Sensetime’s boss Sean Tang
The Communist Party of China has a reputation for political pageantry. Its most important gathering is its Party Congress, where it picks its senior leaders. Additionally there are annual congresses of the country’s lawmakers and their political advisory body (aka the “two sessions”: the NPC and CPPCC). These task several thousand people with listening to lengthy speeches by senior Party figures.
Then there are the plenums. The Party Congress, the NPC and the CPPCC all incorporate plenary sessions. The gatherings are for the top politicians but can still see attendee numbers reach triple digits.
A zuotanhui is a less formal occasion. It translates as a “sit-and-talk seminar”(although the character zuo is a more formal one, carrying a connotation of “grand seating”).
According to the People’s Daily, the meetings are a long established tradition that date back to the early revolutionary era in Yan’an. A zuotanhui is typically held when the Party wants to push through difficult policy changes. Experts from specific sectors – typically not Communist Party members – are summoned to give their views to political leaders or regulators.
Over the past few years there have been several zuotanhui with private sector entrepreneurs. Between 2013 and 2015, or the first two years of Li Keqiang’s premiership, the prime minister held no less than six of them with private sector bosses, according to the Economic Observer. It was after these seminars that the policy targets of the Made in China 2025 initiative– designed to turn China into a tech powerhouse – were formulated.

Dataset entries

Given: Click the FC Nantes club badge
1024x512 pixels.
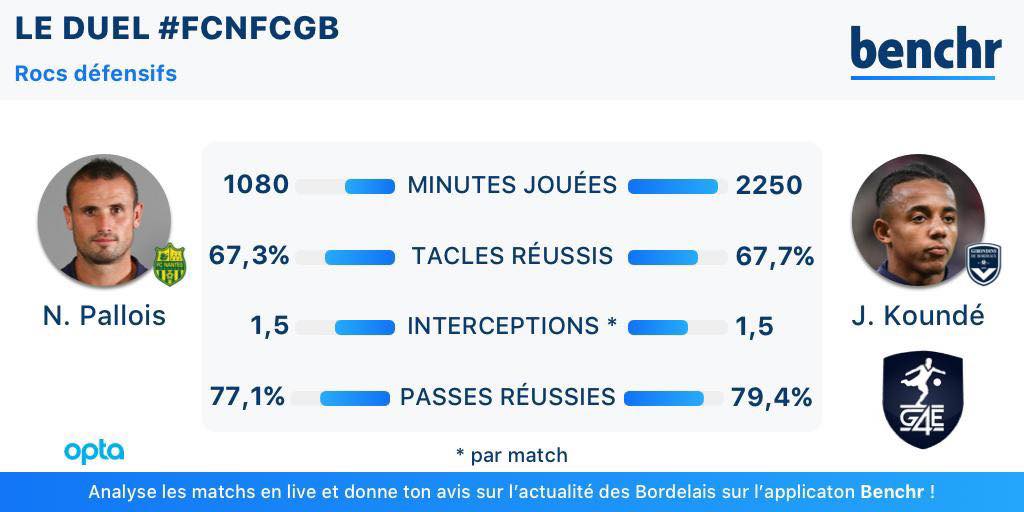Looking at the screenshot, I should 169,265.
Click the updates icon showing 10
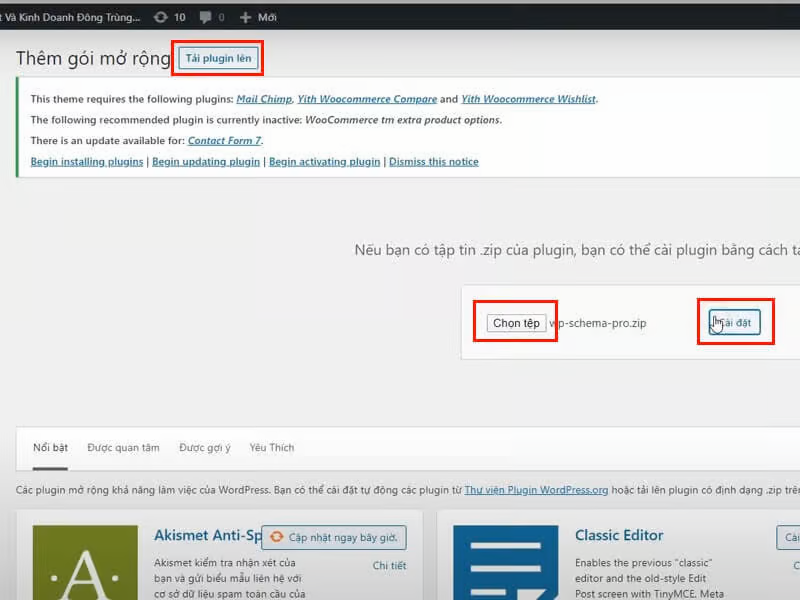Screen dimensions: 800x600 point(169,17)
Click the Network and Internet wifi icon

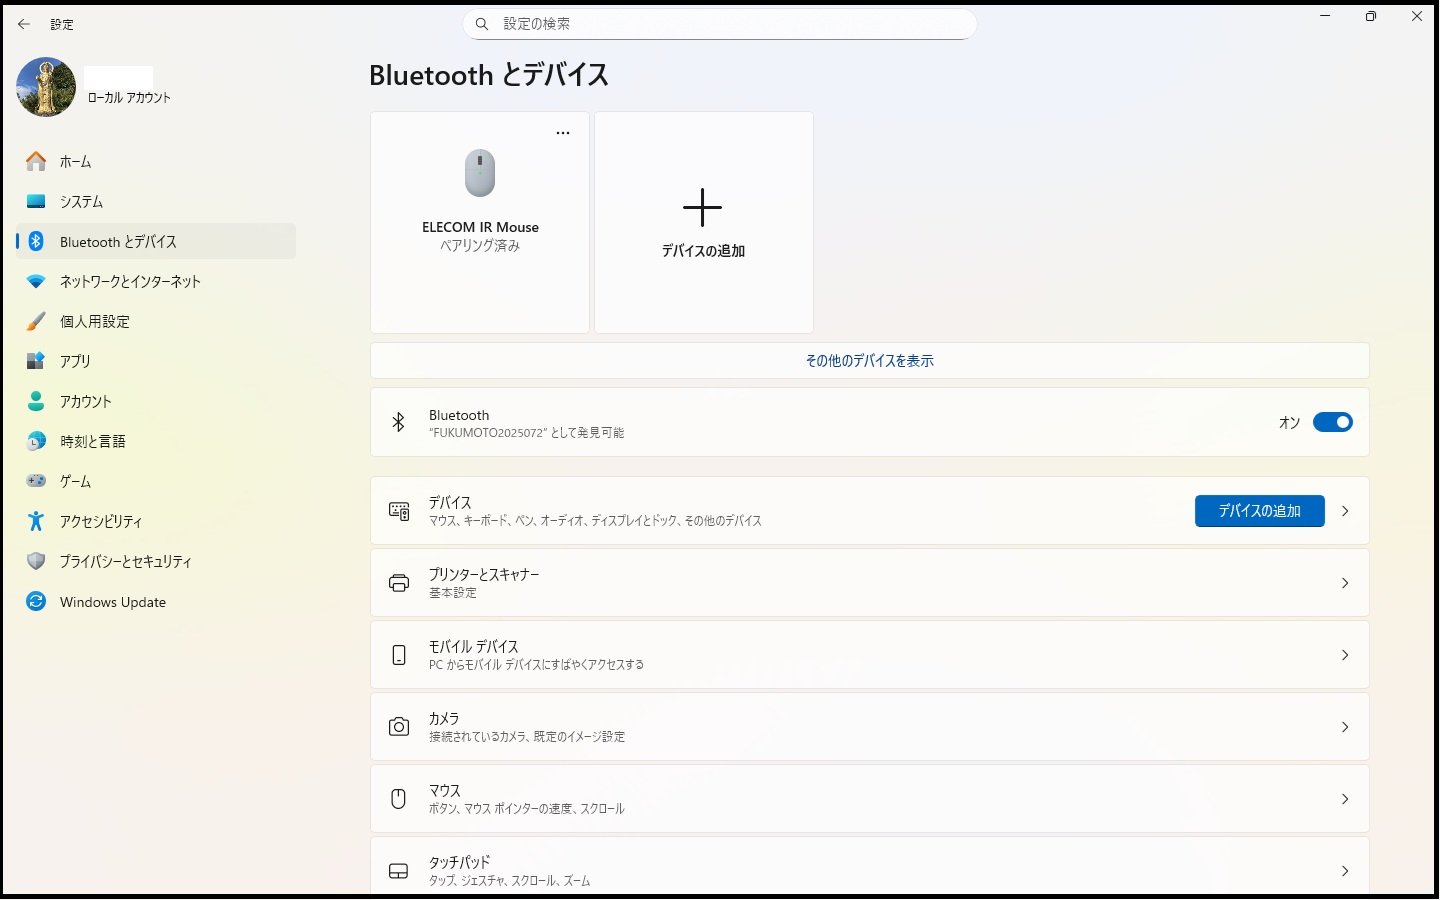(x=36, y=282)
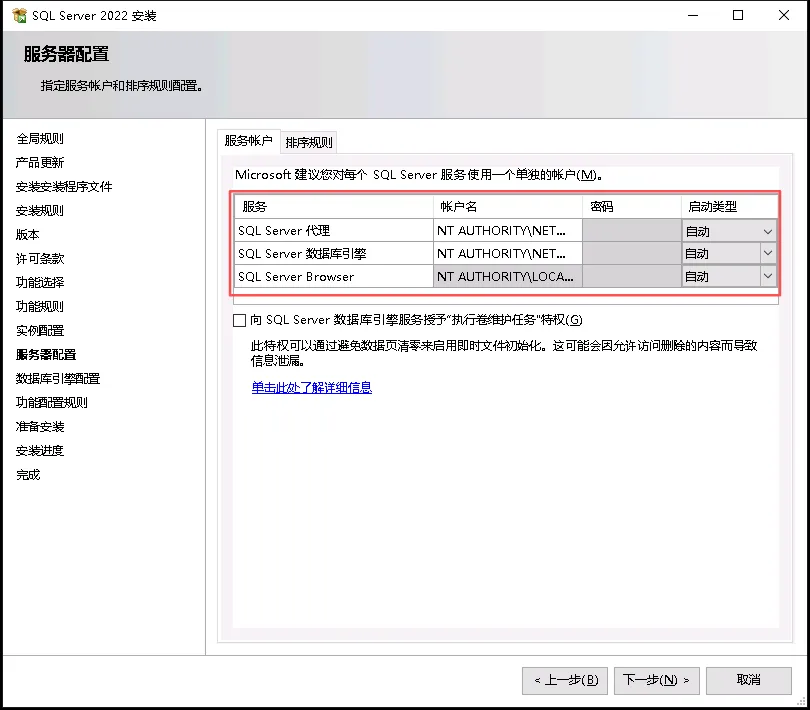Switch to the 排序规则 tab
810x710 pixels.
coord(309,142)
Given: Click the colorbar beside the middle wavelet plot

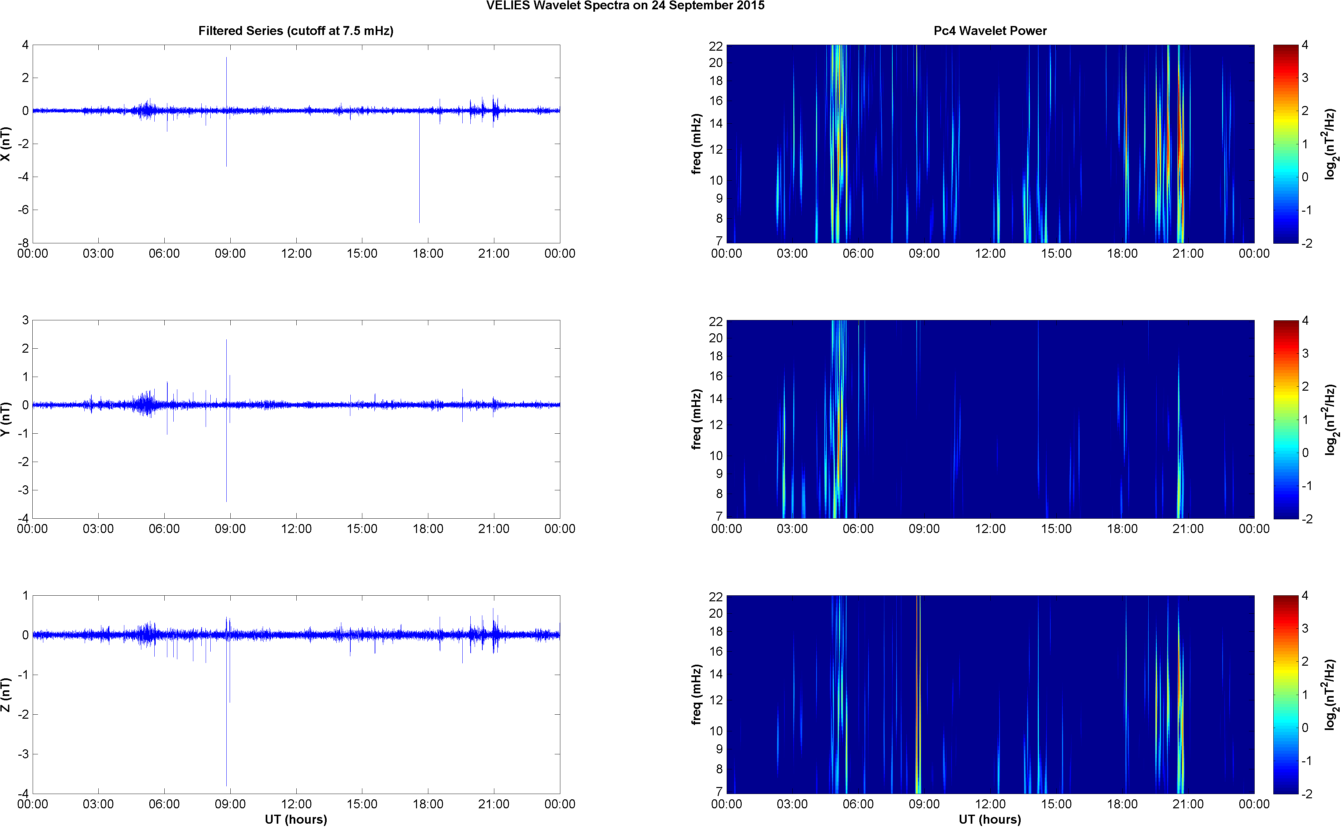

#### Required action 1:
Translate this sentence from the passage on zuotanhui into Spanish: "A zuotanhui is typically held when the Party wants to push through difficult policy changes."
#### Required action 2:
Rewrite the passage on zuotanhui from "A zuotanhui is a" to "leaders or regulators.", substituting "Specialists" for "Experts".

#### Task response 1:
Un zuotanhui suele celebrarse cuando el Partido quiere sacar adelante cambios de política difíciles.

#### Task response 2:
A zuotanhui is a less formal occasion. It translates as a “sit-and-talk seminar”(although the character zuo is a more formal one, carrying a connotation of “grand seating”).
According to the People’s Daily, the meetings are a long established tradition that date back to the early revolutionary era in Yan’an. A zuotanhui is typically held when the Party wants to push through difficult policy changes. Specialists from specific sectors – typically not Communist Party members – are summoned to give their views to political leaders or regulators.